The third tryout for Pigs was held in Stamford, Connecticut on August 22, 1924. The production then moved to the Savoy Theatre in Asbury Park, New Jersey, where it opened on August 25, 1924. A local review shows the play had assumed its final form: Dr. Springer was now in the cast list, the Jones family was renamed to Atkins, Grandma Spencer borrowed the $2000 from Thomas Atkins Sr, and the presence of real pigs on the stage showed the Hendricks farm scene had been added.

===Premiere and reception===
After a week in New Jersey, Pigs had its Broadway premiere on September 1, 1924, at the Little Theatre. The reviewer for the Brooklyn Daily Eagle said the plot was not original, but worked through a sense of fun created by the two leads, Wallace Ford and Nydia Westman. The Brooklyn Times-Union reviewer thought overall the play was pleasing despite some weakness in Philip Barrison's acting, but felt cutting a minute from the ending would be beneficial. Burns Mantle at the New York Daily News was enthusiastic only about Nydia Westman's performance. He thought the story was weak, despite director Frank Craven's attempt to punch it up with comic touches, and that only Wallace Ford in the cast offered much support to Nydia Westman.

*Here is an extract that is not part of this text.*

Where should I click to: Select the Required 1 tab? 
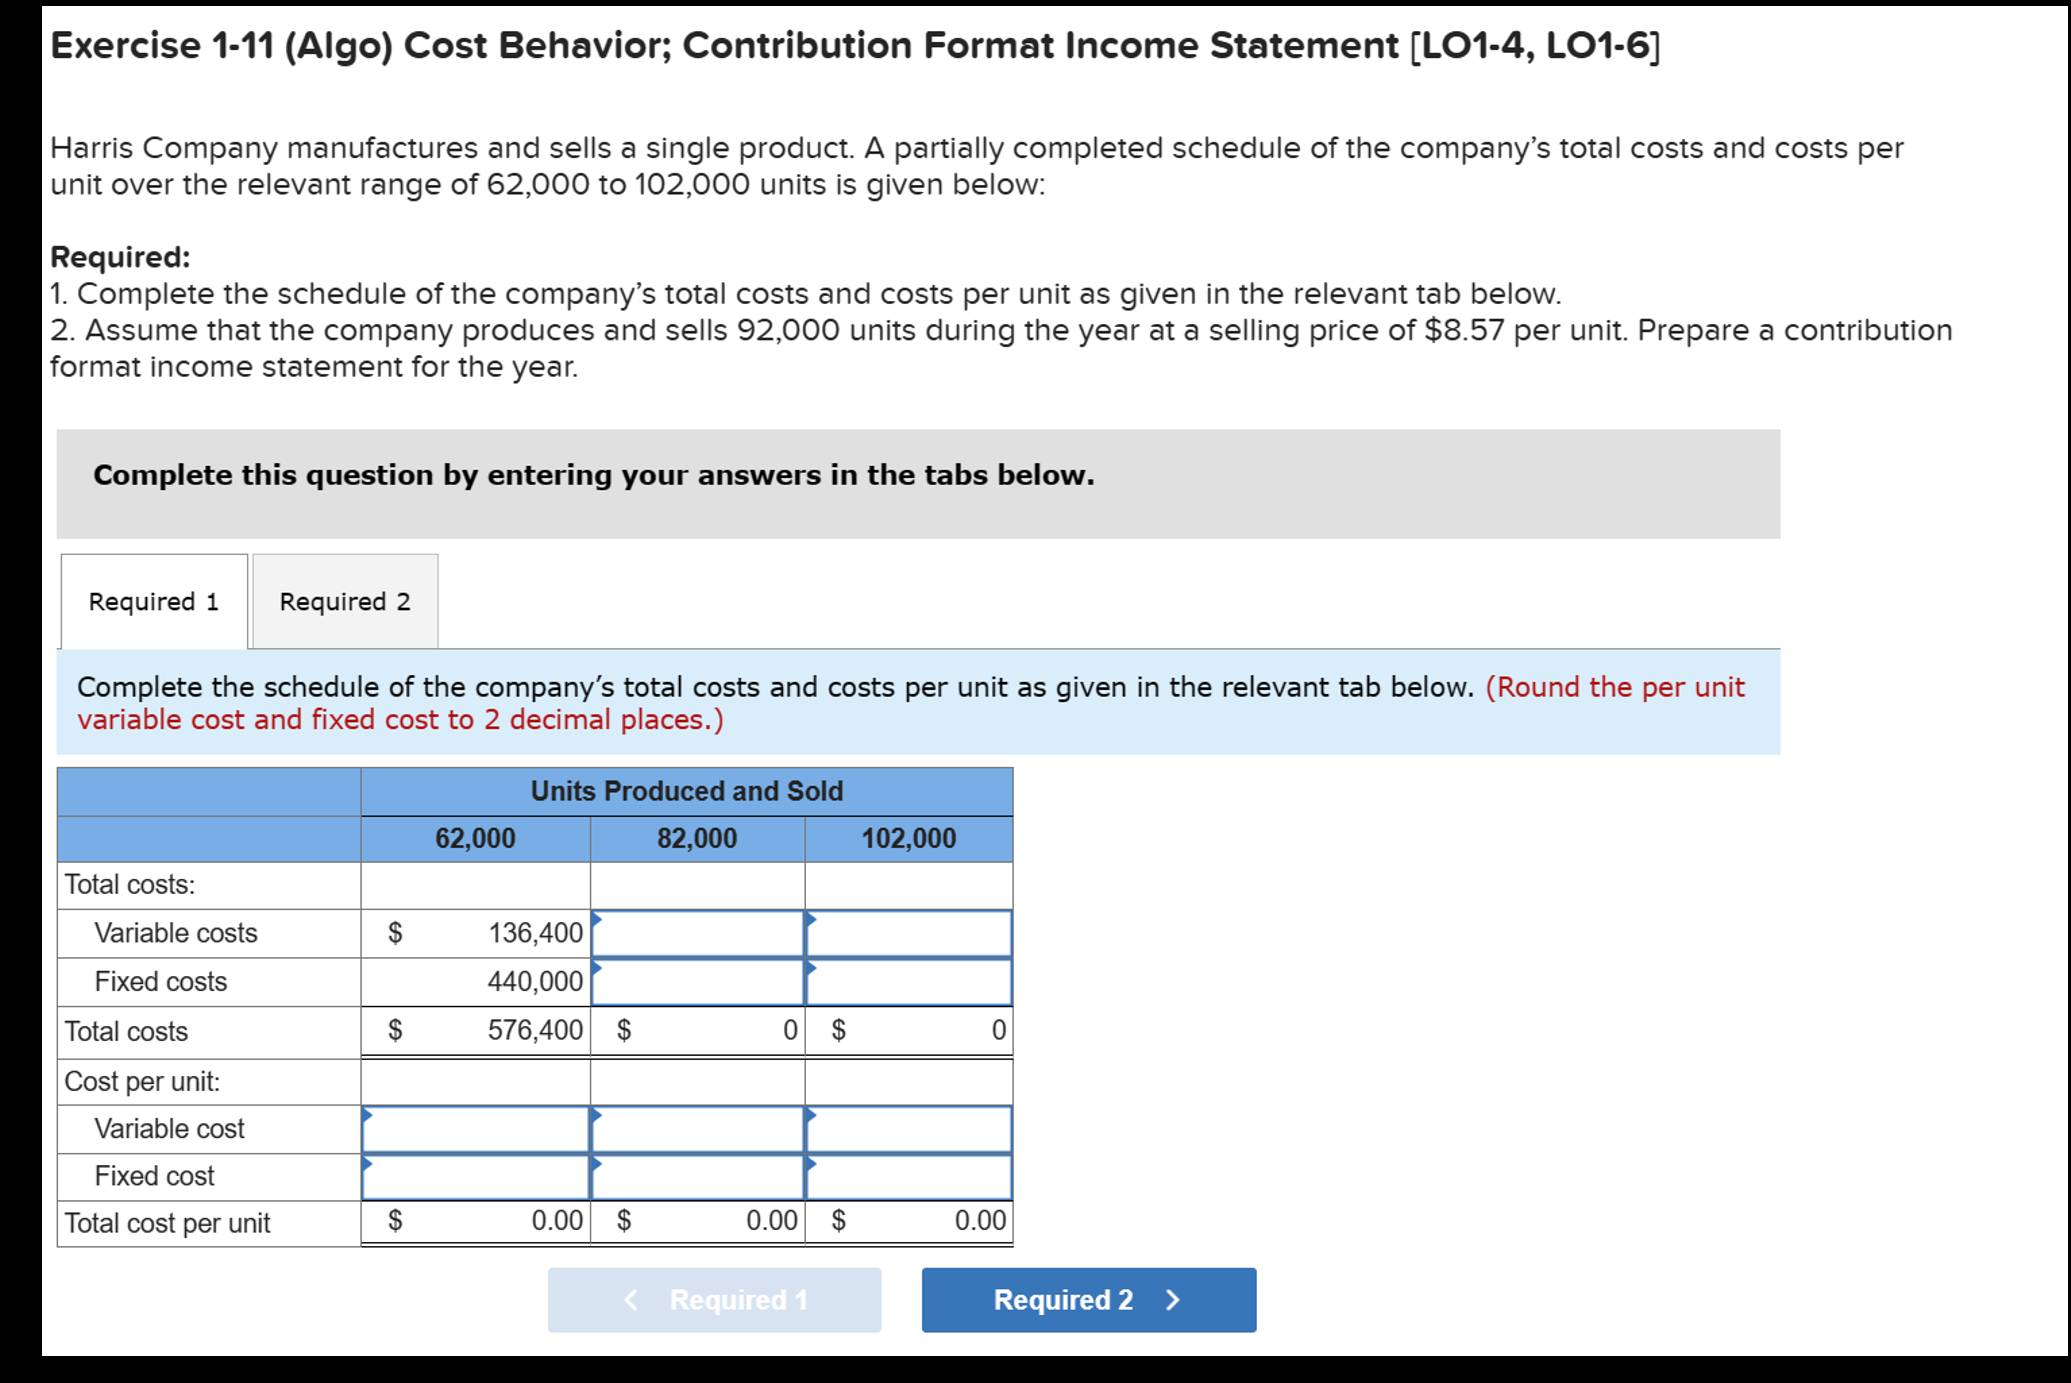point(152,601)
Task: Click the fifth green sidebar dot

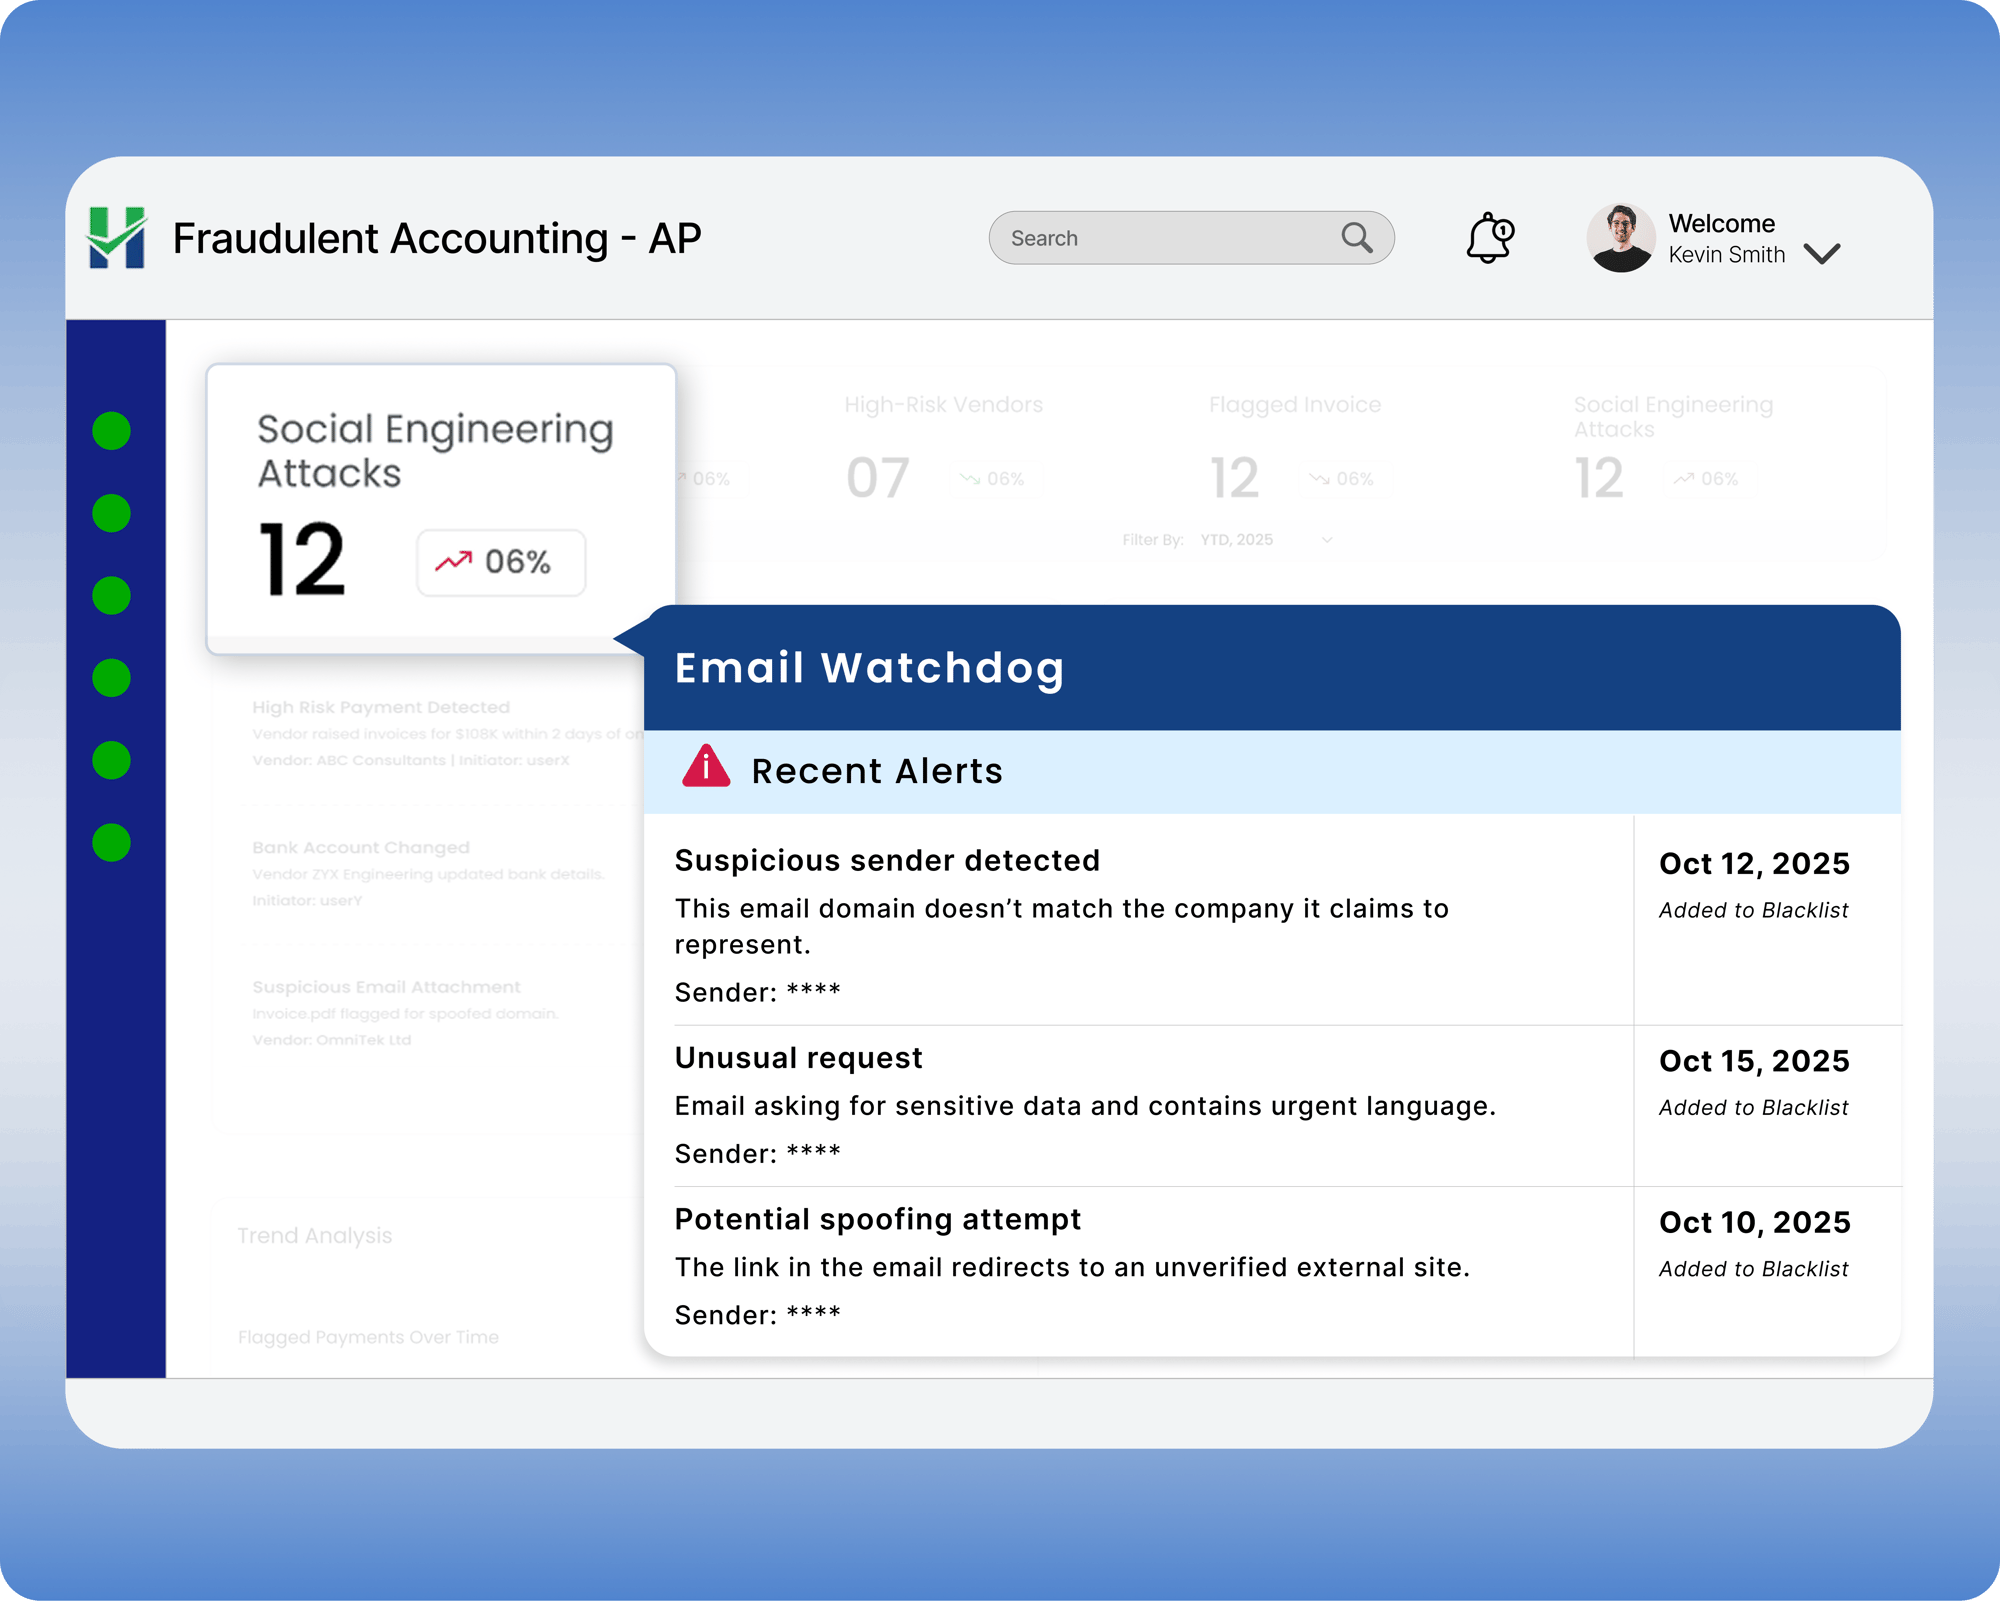Action: pyautogui.click(x=111, y=761)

The Brooklyn Citizen critic was more generous, heaping praise on Wallace Ford, Maude Granger, and May Buckley, but agreed with Burns Mantle that Nydia Westman was the most important part of the play. The Brooklyn Standard Union also praised Nydia Westman, thought Wallace Ford and Alan Bunce were good, but felt Maude Granger had overacted.

===Closing===
The play closed on June 23, 1925, after 348 performances.